YOUR OBJECTIVE: Could you repeat the listing exactly, leaving out the pictures?

RECORDS TO PROCESS:
☆ ☆ ☆ ☆
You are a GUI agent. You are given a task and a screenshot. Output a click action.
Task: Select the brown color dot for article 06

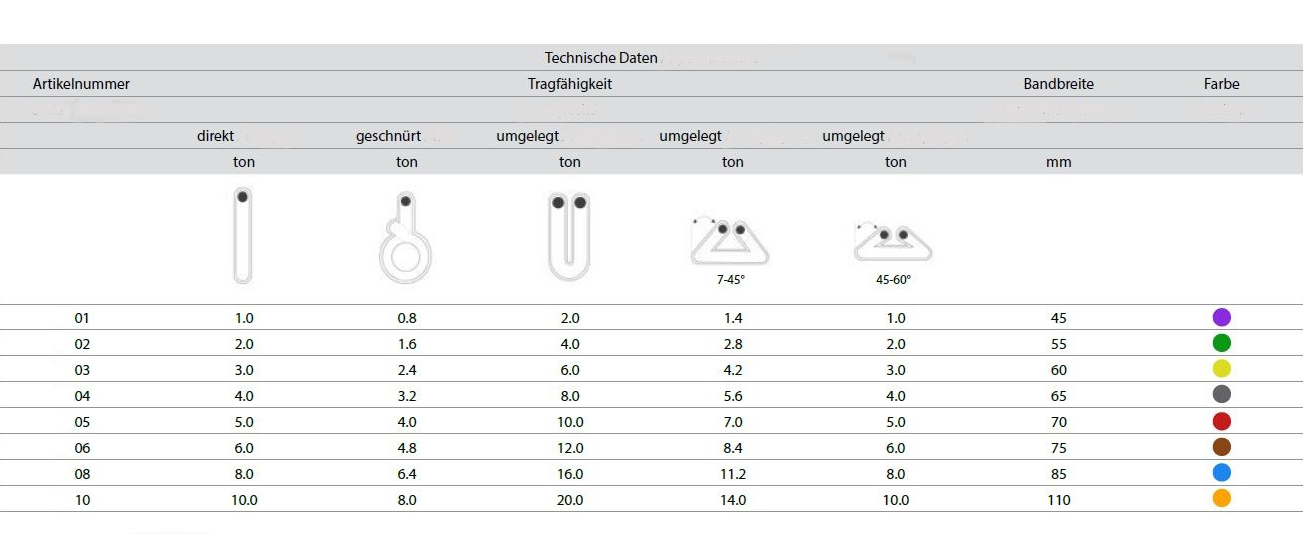pyautogui.click(x=1221, y=448)
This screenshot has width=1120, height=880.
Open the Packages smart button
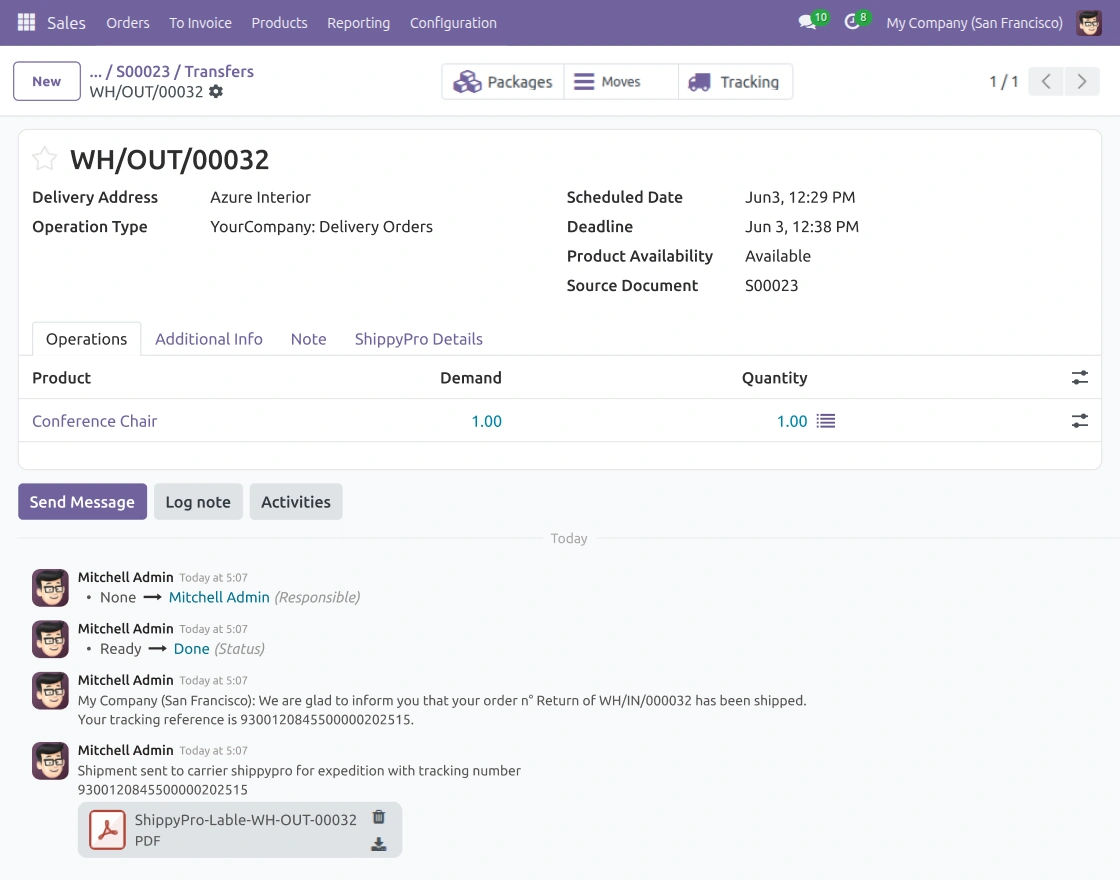(x=503, y=81)
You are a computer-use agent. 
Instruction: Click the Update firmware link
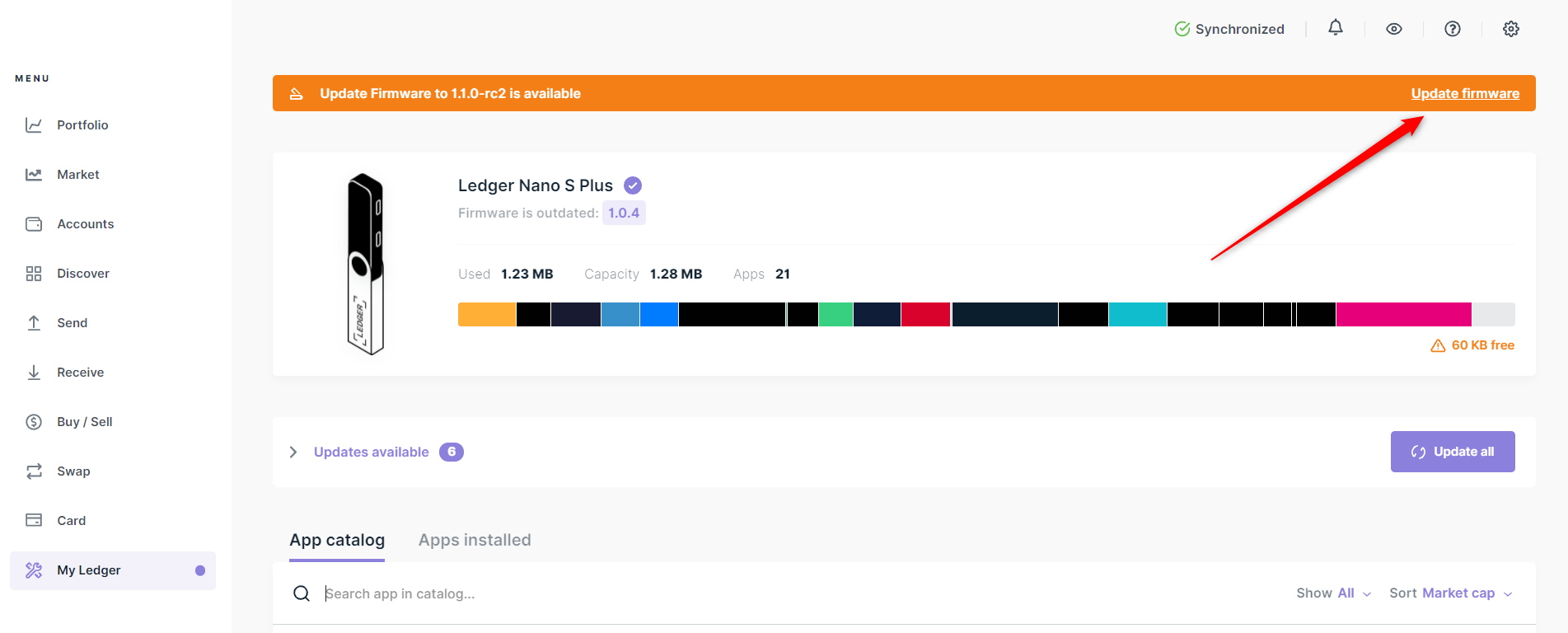[1464, 93]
☆ ☆ ☆ ☆
SOLUTION TO THIS EXERCISE:
You are a GUI agent. You are given a task and a screenshot. Output a click action.
Task: Select the brown color dot for article 06

pyautogui.click(x=1221, y=448)
This screenshot has width=1120, height=880.
Open the Packages smart button
(x=503, y=81)
You are a computer-use agent. 
Instruction: Click the Update firmware link
[1464, 93]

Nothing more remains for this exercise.